General characteristics
- Class & type: Round Table class LSL
- Displacement: 3,270 tons standard; 5,674 tons fully loaded;
- Length: 412 ft (126 m)
- Beam: 60 ft (18 m)
- Draught: 13 ft (4.0 m)
- Propulsion: 2 Mirrlees National ALSSDM10 diesels.; Power: 9,400 bhp (7,010 kW);
- Speed: 17 knots
- Range: 9,200 miles at 15 knots
- Capacity: 2,404 tons
- Complement: 68 crew, up to 340 passengers
- Armament: Two 40 mm Bofors AA guns.
- Aircraft carried: Up to 20 Wessex helicopters (1973)

= RFA Sir Geraint =

1967 Round Table-class landing ship logistics of the Royal Fleet Auxiliary

RFA Sir Geraint (L3027) was a Landing Ship Logistic of the Round Table class. She saw service in the Falklands War and Sierra Leone.

==Background==
The ship was originally built for army service, and was taken over by the Royal Fleet Auxiliary in 1970. Round Table class ships were exclusively crewed by Hong Kong Chinese sailors from their introduction in 1963 until 1989, when Sir Lancelot was the last RFA to be crewed in this way. Like all of her class, Sir Geraint was named after a Knight of the Round Table.

She was commissioned in 1967 and saw extensive service in many of Britain's naval operations since. Her home port was Marchwood.

==Operational history==
===Falklands War===
Sir Geraint first saw combat in the Falklands War of 1982, when along with all of the Royal Navy's other amphibious ships, she was sent to recapture the Falkland Islands from an Argentine occupation force. At the start of the war, the ship was at Devonport and after the embarkation of 450 Royal Marines and 3 Gazelle helicopters, she left for Ascension Island.

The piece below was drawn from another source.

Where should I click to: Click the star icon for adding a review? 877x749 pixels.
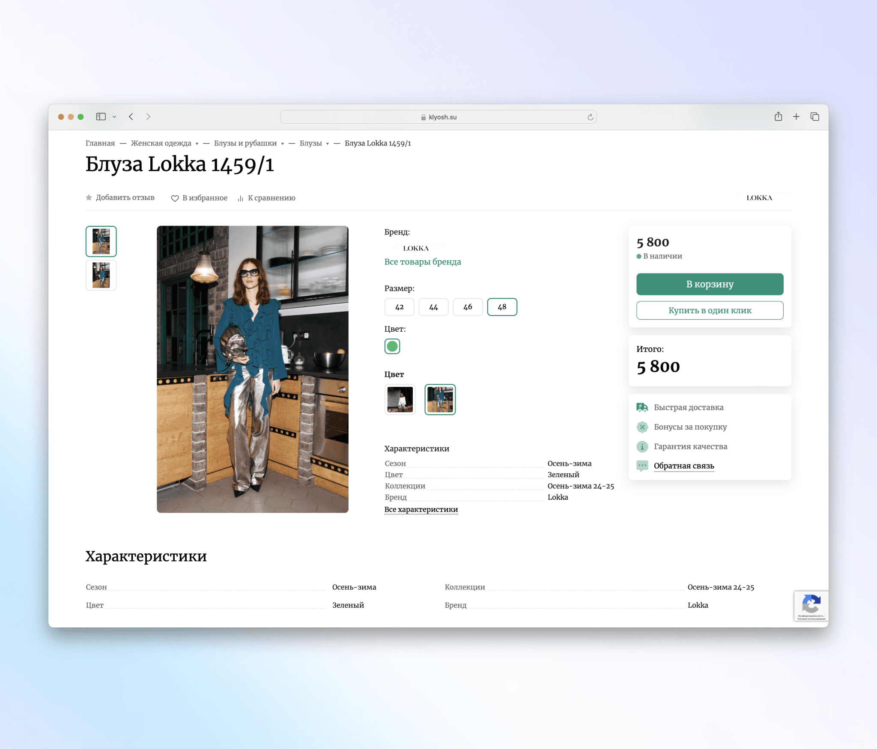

The ship anchored in San Carlos Water, Fitzroy Sound and Teal Inlet, discharging fuel and cargo.

===1978-2003===
In Operation Palliser, the ship was sent to Sierra Leone in 2000 when the U.K. intervened there.
11 September 1978 the Sir Geraint sailed from Alexandra dock, Liverpool en route to Belfast, carrying 13 platoon, Somme company, 1st Battalion Kings Own Royal Border Regiment; a detachment from the RAF and another detachment (unit not disclosed).

==Decommissioning==
Sir Geraint was listed for disposal in May 2003 and was reported broken up in India on 12 December 2005.